§ SUPPLIED DATA:
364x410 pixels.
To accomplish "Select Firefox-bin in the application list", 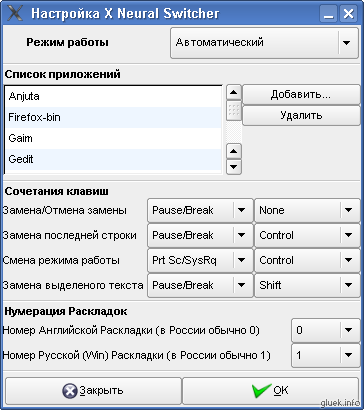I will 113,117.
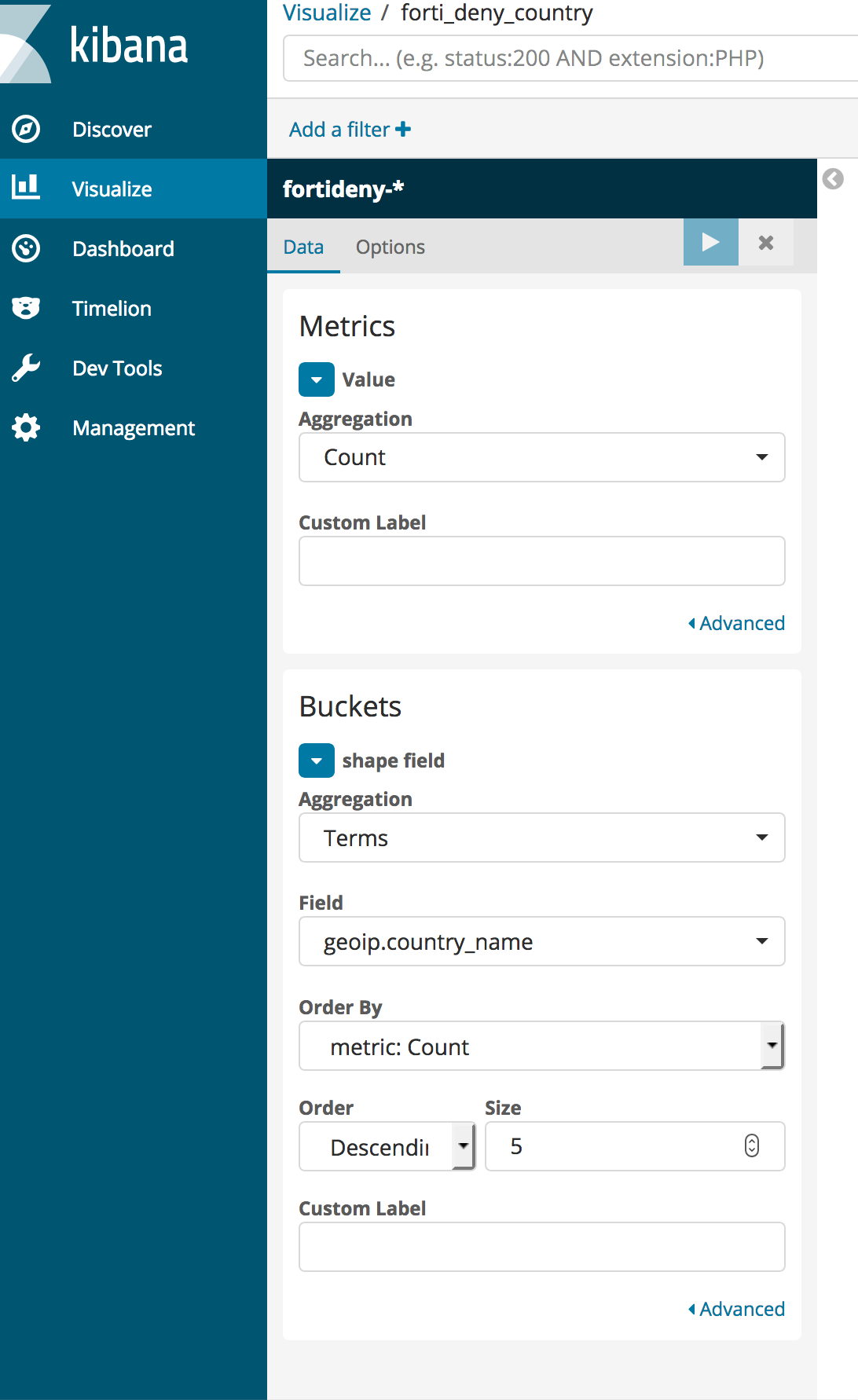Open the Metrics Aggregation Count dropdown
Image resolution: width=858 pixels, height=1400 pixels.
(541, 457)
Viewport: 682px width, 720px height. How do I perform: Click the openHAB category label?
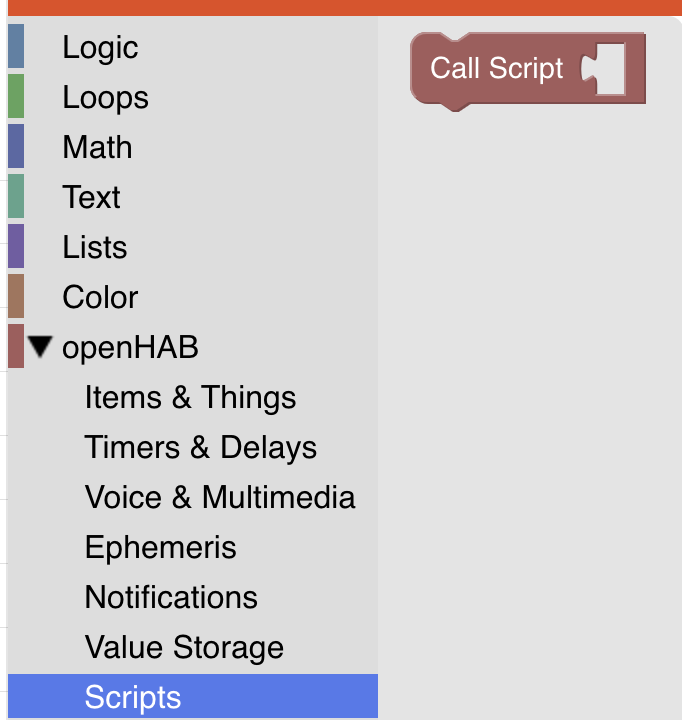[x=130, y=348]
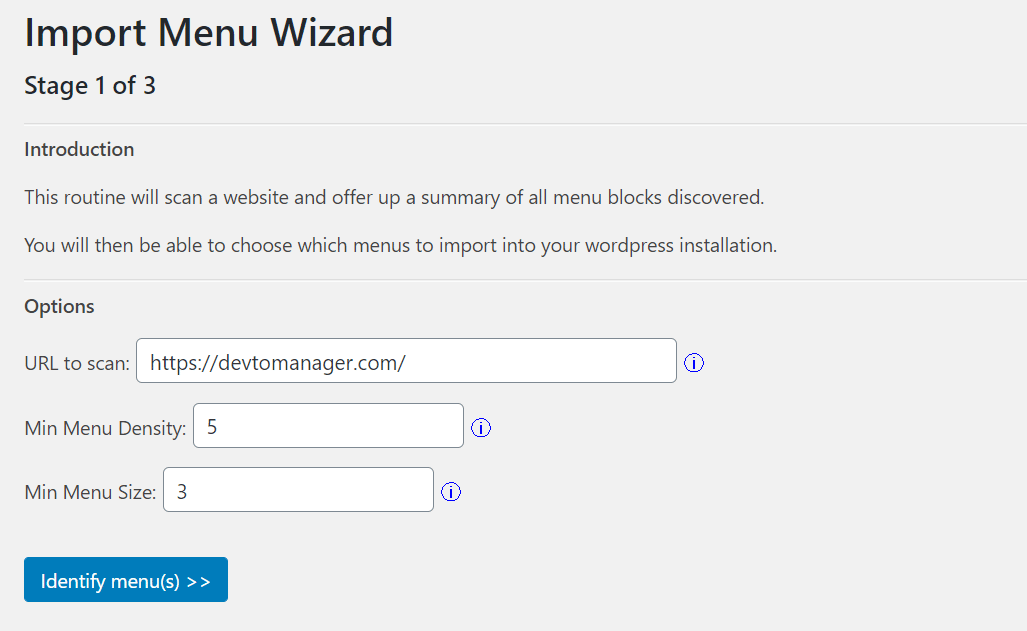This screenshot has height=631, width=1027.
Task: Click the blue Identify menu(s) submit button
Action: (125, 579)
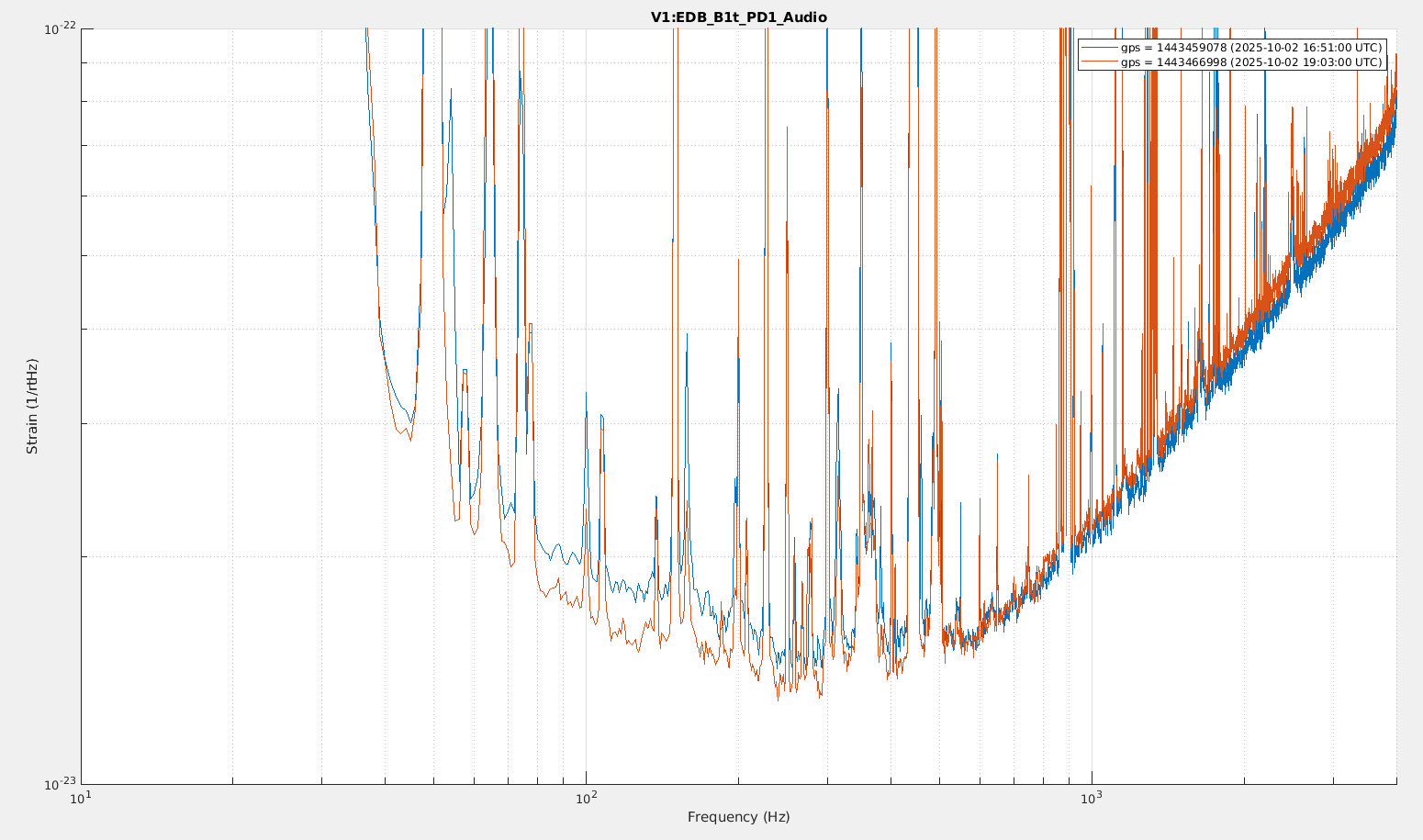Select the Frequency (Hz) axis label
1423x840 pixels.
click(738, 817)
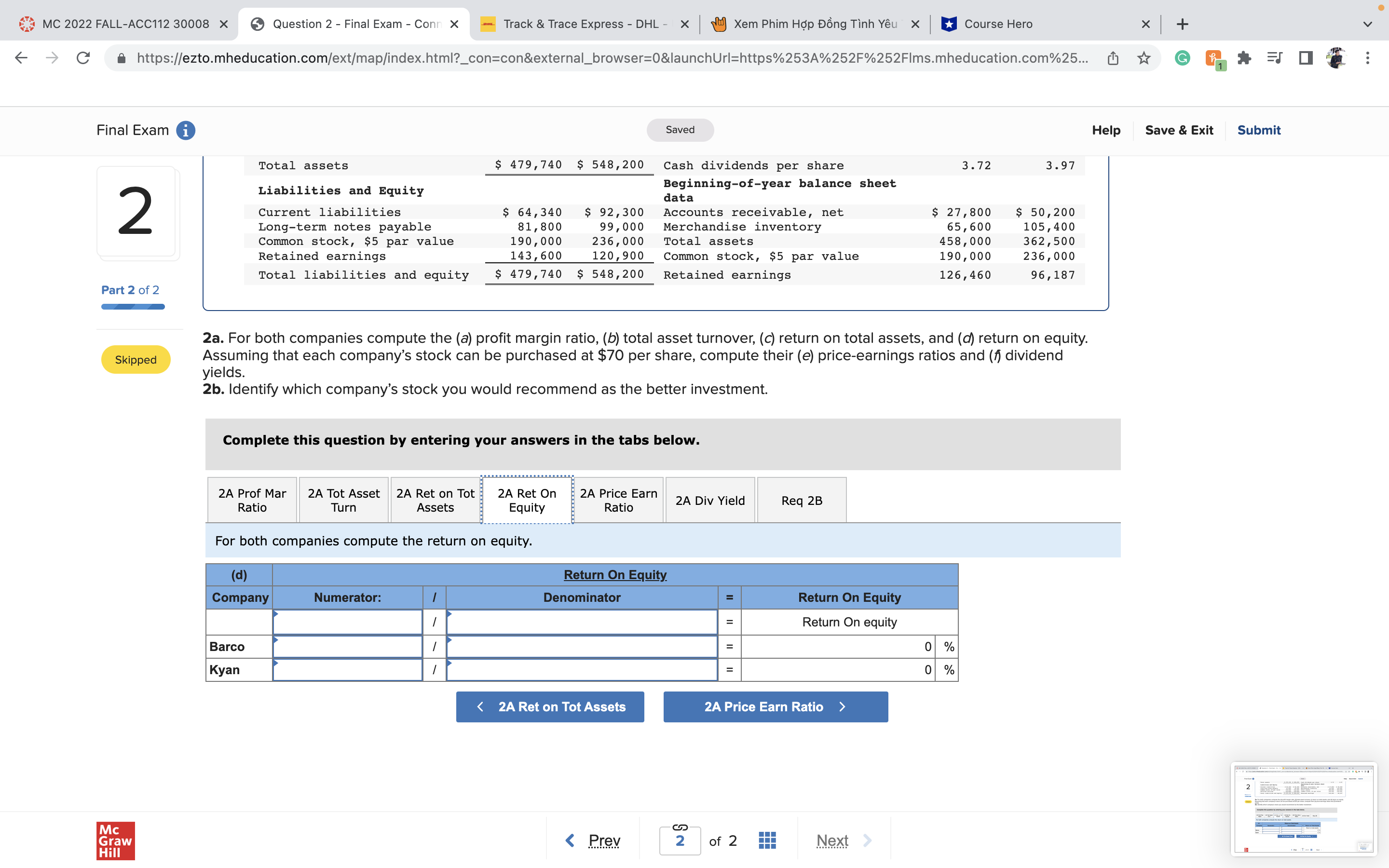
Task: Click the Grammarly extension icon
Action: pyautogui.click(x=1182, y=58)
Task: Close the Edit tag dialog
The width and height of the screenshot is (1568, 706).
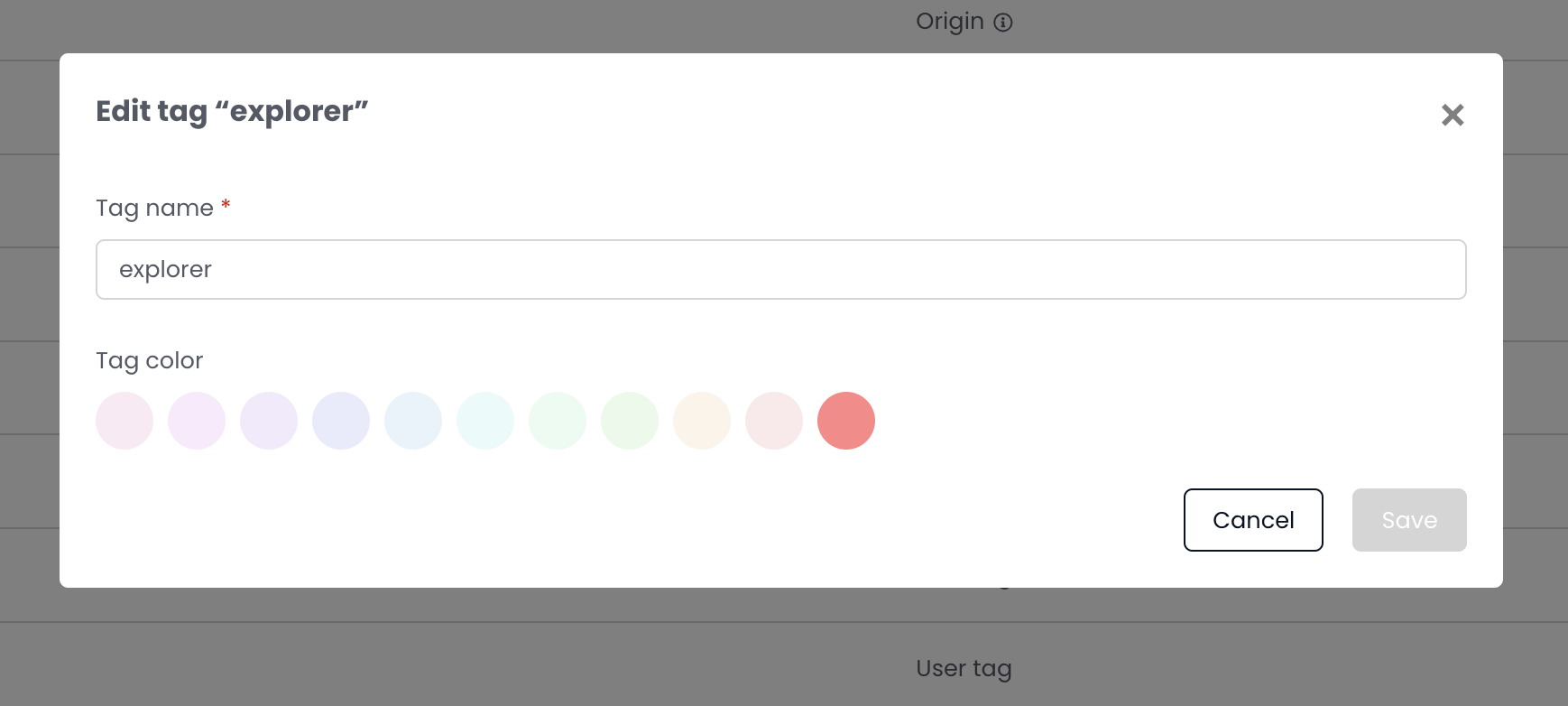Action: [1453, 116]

§ REQUIREMENT:
Please put the records from the line containing "Viewport: 682px width, 720px" through the end of the records, both ends included, into a Markdown table with the columns Row and Entry. Number each line in Row, skip blank lines, and leave the pictures out.

§ RESPONSE BELOW:
| Row | Entry |
|---|---|
| 1 | Viewport: 682px width, 720px height. How do I perform: Click the openHAB category label? |
| 2 | [x=130, y=348] |
| 3 | This screenshot has height=631, width=1027. |
| 4 | Task: Click the blue Identify menu(s) submit button |
| 5 | Action: (125, 579) |
| 6 | Select the Frequency (Hz) axis label |
| 7 | 1423x840 pixels. |
| 8 | click(738, 817) |
| 9 | Task: Click the Grammarly extension icon |
| 10 | Action: pyautogui.click(x=1182, y=58) |
| 11 | Task: Close the Edit tag dialog |
| 12 | The width and height of the screenshot is (1568, 706). |
| 13 | Action: [1453, 116] |